Postby zenguitar » Thu May 27, 2010 1:40 am

Cheers guys...

Dynamic Mike wrote:Wow those cramps are pretty cool. Did you make them yourself?


No, although once you have one you can see how easy it would be to make as many as you need. They are called Klemmsia clamps and they are a type of cam clamp. They are very popular with guitar makers for a number of reasons, they are very light, it's possible to put them in place one handed and then use the same hand to keep things together and free the other hand to tighten the clamp, it can apply a lot of pressure but in a very controllable way. In the UK you can buy them here and StewMac have their own versions too.

Jumpeyspyder wrote:Wow, your jigs are better quality than my finished DIY jobs :blush:

Did you do anything to stop the backs from sticking to the jig ?
what type of glue did you use ?


Cheers Jumpey... If you look closely at the pic of the back jointing you can see the end of a strip of newspaper. It lies between the jig and the glue join. I wipe the paper with candle wax but that's not essential, some of the paper sticks anyway and you still have to plane and scrape the surface true on the outer side and thickness from the inside. I'm using Evostick PVA wood glue, in theory Titebond or Humbrol is marginally better as it has less slippage when it sets. But for something this size it isn't significant.

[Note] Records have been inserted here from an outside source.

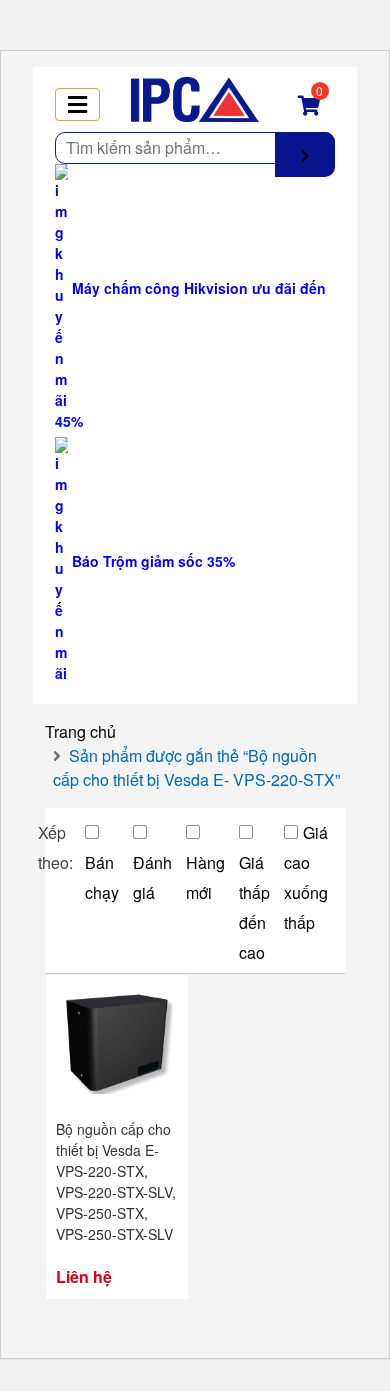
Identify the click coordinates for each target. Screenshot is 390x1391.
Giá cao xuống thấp (306, 877)
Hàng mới (205, 877)
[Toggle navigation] (77, 104)
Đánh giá (152, 877)
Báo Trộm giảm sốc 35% (151, 561)
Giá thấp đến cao (254, 907)
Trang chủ (80, 731)
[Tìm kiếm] (305, 154)
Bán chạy (102, 877)
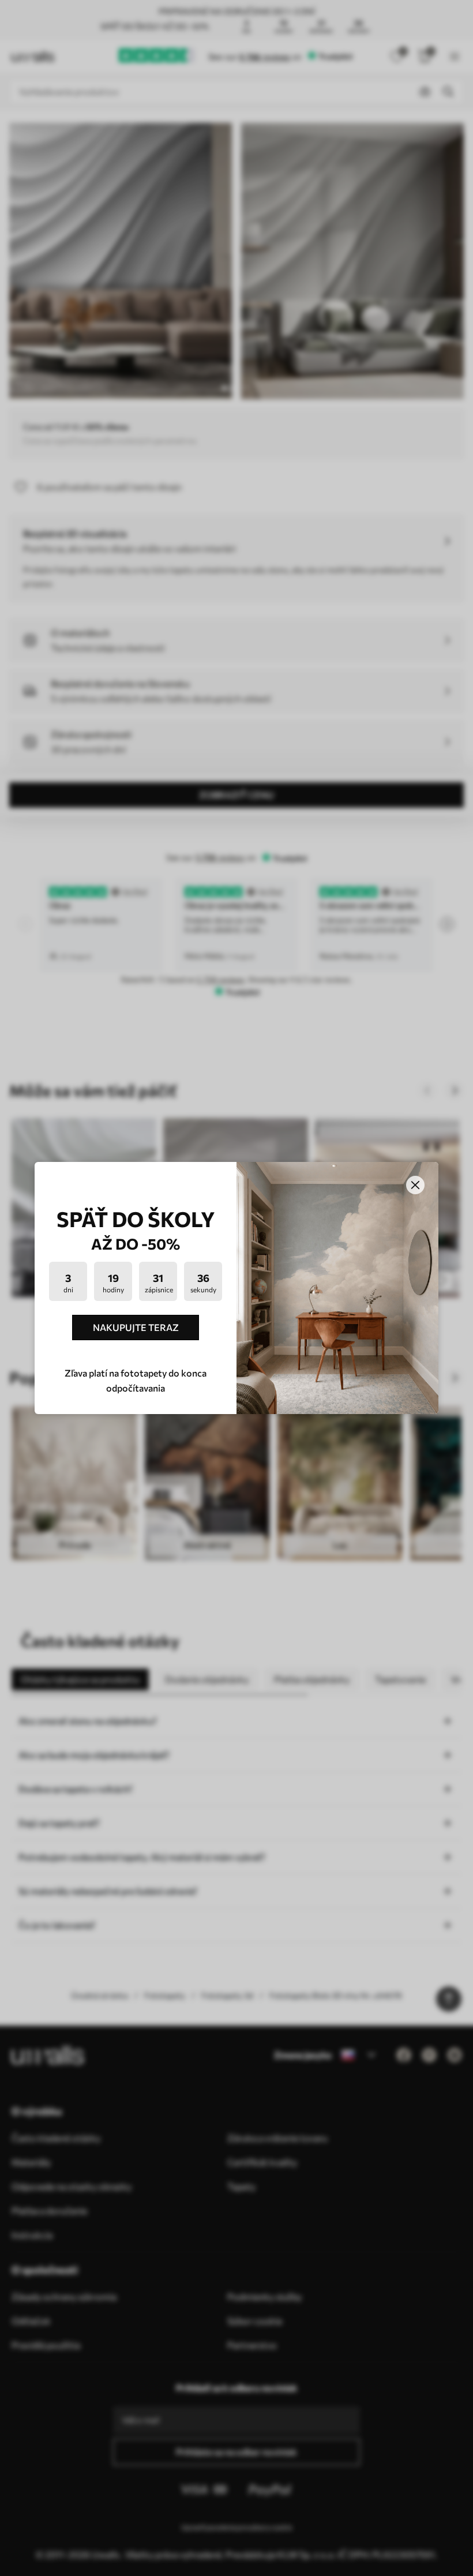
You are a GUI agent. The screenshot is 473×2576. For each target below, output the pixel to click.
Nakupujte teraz (136, 1327)
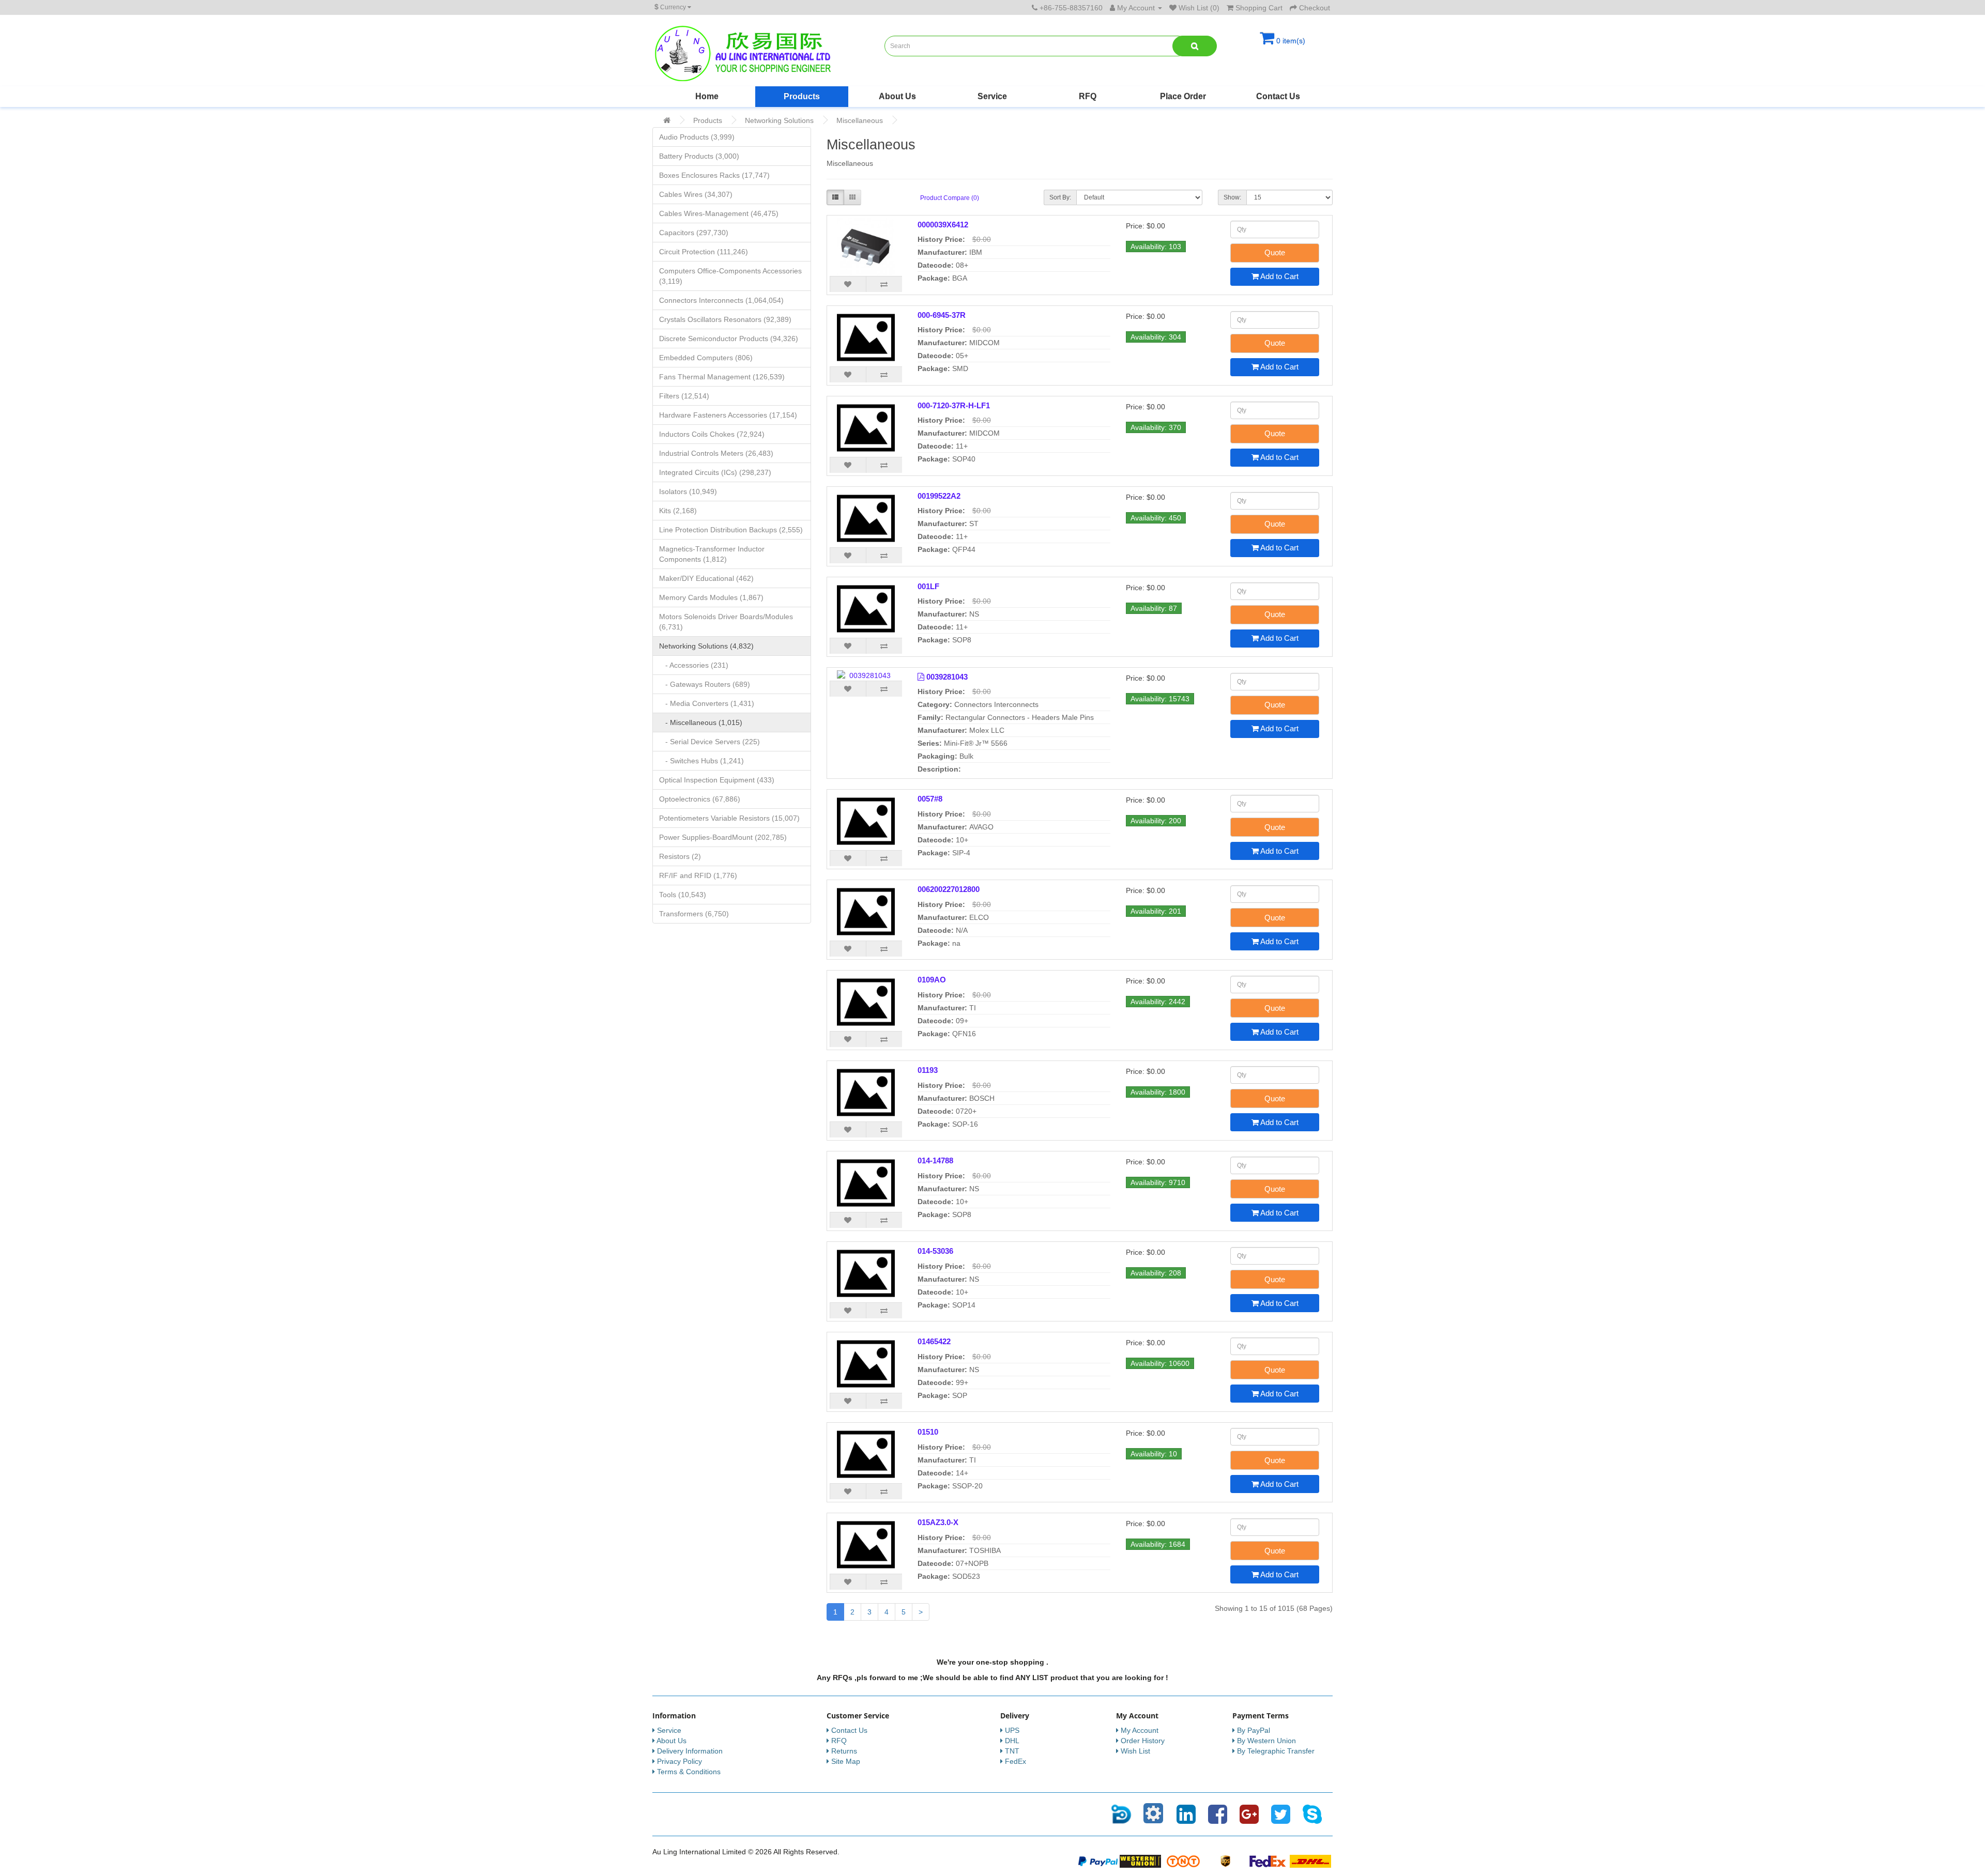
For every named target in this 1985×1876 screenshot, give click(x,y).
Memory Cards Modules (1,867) (711, 597)
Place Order (1183, 96)
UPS (1012, 1730)
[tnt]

Hewesy wrote:Gorgeous Zen. Fancy moving on to a lapsteel slide guitar next (I could use a week on the south coast...) :D

Hewesy


Cheers Hewesy, I thought you would have finished the lapsteel by now!! And besides, it would take longer than a week. But if you have a workshop I'm more than happy to visit with my tool boxes as long as you feed me and take me to the pub every night ;)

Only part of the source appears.